Procuro no utilizar demasiado el metro, para evitar gastos y permitir que las piernas trabajen un poco. También porque el metro, en el fondo, es una pesadez: líneas que no funcionan, trenes que tardan mucho en aparecer o que se averían, apretujones como en una lata de sardinas. Los zamoranos que van cada mañana a la oficina les habrán contado cientos de historias. Es curioso lo que se ve a diario. Me gustaría llevar una cámara, pero no soy ducho en hacer fotografías y no sabría qué explicarles a las personas a las que quisiera retratar. Si yo entro poco en el metro, imaginen lo que habrán visto esos zamoranos que comentaba antes. Aquello es un tarro de esencias, muchas de ellas con aroma a caspa y a violencia, como esa pelea que mostraron en el YouTube, pero otras son incluso alentadoras. Como si fuese un álbum de fotos, aquí dejo algunas estampas recogidas en los últimos días en los vagones del metro. Algunos de ustedes las habrán vivido iguales o parecidas, o mejores.
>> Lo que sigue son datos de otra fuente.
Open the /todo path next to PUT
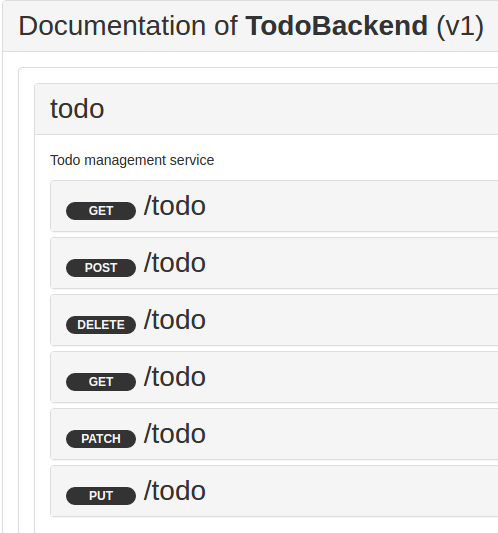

Se cierran las puertas de un vagón y una madre que acaba de entrar con sus hijas trata de regresar corriendo al exterior. Ha colocado las manos sobre los hombros de la más pequeña y nos dice algo que no entendemos. Al apartarnos, la niña vomita. Las puertas se han cerrado y no da tiempo a que suelte la papilla fuera. Nos caen algunas salpicaduras. La visión del vómito y el olor nauseabundo que este despide no es lo más adecuado para viajar en metro, atrapado en un vagón y con los bamboleos propios del viaje, que recuerdan a las atracciones de las ferias. Y, si tienes resaca, es aún peor. Cuando el tren se detiene en la siguiente estación, los nuevos pasajeros pisan el vómito. No es la primera vez que esto ocurre en el metro. Al menos es la pota de una cría, sin duda menos enferma o más pura que la de un adulto borracho. Más adelante, dos vigilantes de seguridad recorren el andén, buscando a alguien. Cuando la puerta de doble hoja va a cerrarse, una joven de falda hasta los tobillos entra y atrás queda la mano de uno de los vigilantes, como si intentara atraparla. Hay un muchacho que, como yo, observa la escena. El vigilante se dirige a él, mediante gestos: señala a la joven, se coloca un índice bajo el ojo y luego hace con una mano el gesto de mangar o robar. La traducción es rápida: “Cuidado, esa chica roba”. El muchacho asiente, como diciéndole “No se preocupe, me hago cargo”, y el tren se larga. No le quitamos ojo, por si nos saca el dos de bastos. En la siguiente parada, sale otra vez.
En otro viaje: llega al vagón un tipo joven. Barba, pero sin bigote. Gafas de montura delgada. Aspecto de ratón de biblioteca, pero en bohemio. Apoya en el suelo una guitarra dentro de su funda y una banqueta de plástico. Saca un libro y lee de pie. “La Ilíada”. Me gusta la estampa. Deduzco que es un músico callejero, con algo de poeta inédito y lector de clásicos en sus trayectos. En la siguiente estación entran dos hombres. Uno, con guitarra. El otro, con violín. Su aspecto es patibulario. Pero entonces se ponen a tocar y aquello es una delicia. Tocan varias canciones conocidas, y las tocan seguidas, sin dejar silencios entre ellas, como si fuesen pinchadiscos de un pub. Acaban con su versión de “La bamba”. Pero lo que me apasiona de verdad es observar de reojo el comportamiento de los pasajeros silenciosos. Allí atrapados, como en los ascensores llenos de desconocidos, cara a cara, codo con codo. Ninguno sabemos a dónde mirar, dónde reposar los ojos. Se nota la incomodidad, incluso entre la gente acostumbrada. Si un extraterrestre quisiera tomar muestras del género humano, de sus miserias y sus encantos, le bastaría con llevarse un vagón repleto de pasajeros.